Más allá de las pruebas escritas de los invisibles, el material cultural añade amplitud y profundidad a la imagen. El arte es un tablón de anuncios tanto para los creadores como para los «lectores»: no se crea en el vacío, sino que tanto el creador como el público pretenden extraer algo de las obras. Por tanto, el arte debería poder «leerse» de la misma manera que los papiros, la epigrafía o la literatura. Hay mucho con lo que trabajar: imágenes sepulcrales, grafitos, dibujos en las paredes de los edificios y las habitaciones cuyo uso estaba destinado a los invisibles, imágenes en vajillas de barro cocido como la terra sigillata… todo ello puede ser muy revelador. El material arqueológico no artístico puede también aportar muchos datos sobre la gente corriente, si bien con frecuencia tiene más que ver con las condiciones de vida que con la mentalidad. No obstante, como en el caso de la literatura judía citado anteriormente, debo confesar que no he recurrido a la arqueología todo lo que habría sido posible. Tal vez alguien más versado en el tema será capaz de corregir o añadir algo a mis observaciones.

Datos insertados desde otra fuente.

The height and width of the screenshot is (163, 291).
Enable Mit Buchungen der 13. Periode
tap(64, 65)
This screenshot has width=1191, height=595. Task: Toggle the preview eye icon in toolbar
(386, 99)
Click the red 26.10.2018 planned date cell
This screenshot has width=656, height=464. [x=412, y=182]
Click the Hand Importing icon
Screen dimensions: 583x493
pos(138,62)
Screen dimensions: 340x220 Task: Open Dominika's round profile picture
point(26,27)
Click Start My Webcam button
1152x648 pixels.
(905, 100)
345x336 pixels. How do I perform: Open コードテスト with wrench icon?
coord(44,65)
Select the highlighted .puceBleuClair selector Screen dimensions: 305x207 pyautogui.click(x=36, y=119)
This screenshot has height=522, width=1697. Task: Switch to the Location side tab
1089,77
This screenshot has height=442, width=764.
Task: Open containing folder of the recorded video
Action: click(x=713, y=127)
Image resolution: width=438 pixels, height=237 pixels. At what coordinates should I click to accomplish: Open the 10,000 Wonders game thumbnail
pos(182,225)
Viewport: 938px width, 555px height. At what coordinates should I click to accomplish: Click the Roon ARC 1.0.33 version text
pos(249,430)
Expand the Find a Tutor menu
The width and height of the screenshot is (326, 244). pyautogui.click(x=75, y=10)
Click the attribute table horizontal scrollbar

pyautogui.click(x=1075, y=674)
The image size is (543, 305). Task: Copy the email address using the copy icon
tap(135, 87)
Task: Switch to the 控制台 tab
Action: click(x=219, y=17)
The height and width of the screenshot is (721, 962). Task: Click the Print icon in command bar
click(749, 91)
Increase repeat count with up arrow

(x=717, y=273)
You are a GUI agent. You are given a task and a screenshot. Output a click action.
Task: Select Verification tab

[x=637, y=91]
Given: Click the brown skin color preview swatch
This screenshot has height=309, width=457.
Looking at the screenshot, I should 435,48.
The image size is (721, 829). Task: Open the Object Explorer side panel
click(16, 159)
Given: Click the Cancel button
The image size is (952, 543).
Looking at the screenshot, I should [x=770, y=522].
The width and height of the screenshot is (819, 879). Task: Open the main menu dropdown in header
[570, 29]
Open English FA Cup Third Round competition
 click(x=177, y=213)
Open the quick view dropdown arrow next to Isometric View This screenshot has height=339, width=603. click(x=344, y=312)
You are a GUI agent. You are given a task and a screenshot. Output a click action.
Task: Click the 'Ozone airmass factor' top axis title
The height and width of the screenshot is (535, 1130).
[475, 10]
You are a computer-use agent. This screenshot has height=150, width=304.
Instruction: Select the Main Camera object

Por último, existen pruebas que no proceden concretamente del Imperio romano. A menudo se desconfía del uso de material comparativo. El problema de la equivalencia es muy real: utilizar inadecuadamente material supuestamente comparable puede inducirnos a error. Sin embargo, el material procedente de otras épocas y lugares nos proporciona dos cosas de incalculable valor: en primer lugar, la inspiración para plantear preguntas al material clásico que se han planteado en otros ámbitos; y, en segundo lugar, ideas para encontrar vínculos entre las a menudo muy superficiales e inconexas pruebas de la Antigüedad. Un hecho o una actitud de esa época no pueden darse por sentados a través de datos comparativos, pero sin duda sí que se puede determinar mejor su probabilidad. Al indagar en la mentalidad de los romanos invisibles utilizo libremente tanto la inspiración como los vínculos con la mentalidad de otros invisibles. Esto puede poner nerviosos a aquéllos que consideran que la historia antigua debería basarse únicamente en pruebas antiguas. Pero el mundo grecorromano no existe en una especie de lugar único separado en el tiempo y el espacio del resto de la historia de la humanidad. Así que mi propuesta no pretende poner en entredicho la pureza de la historia antigua, sino hacer una construcción razonable a partir de lo poco de que disponemos, con el fin de responder a preguntas —en este caso acerca de la mentalidad de los invisibles— en las que las fuentes principales no muestran prácticamente ningún interés.

Utilizadas en conjunto, todas nuestras fuentes nos permiten ver a los romanos invisibles.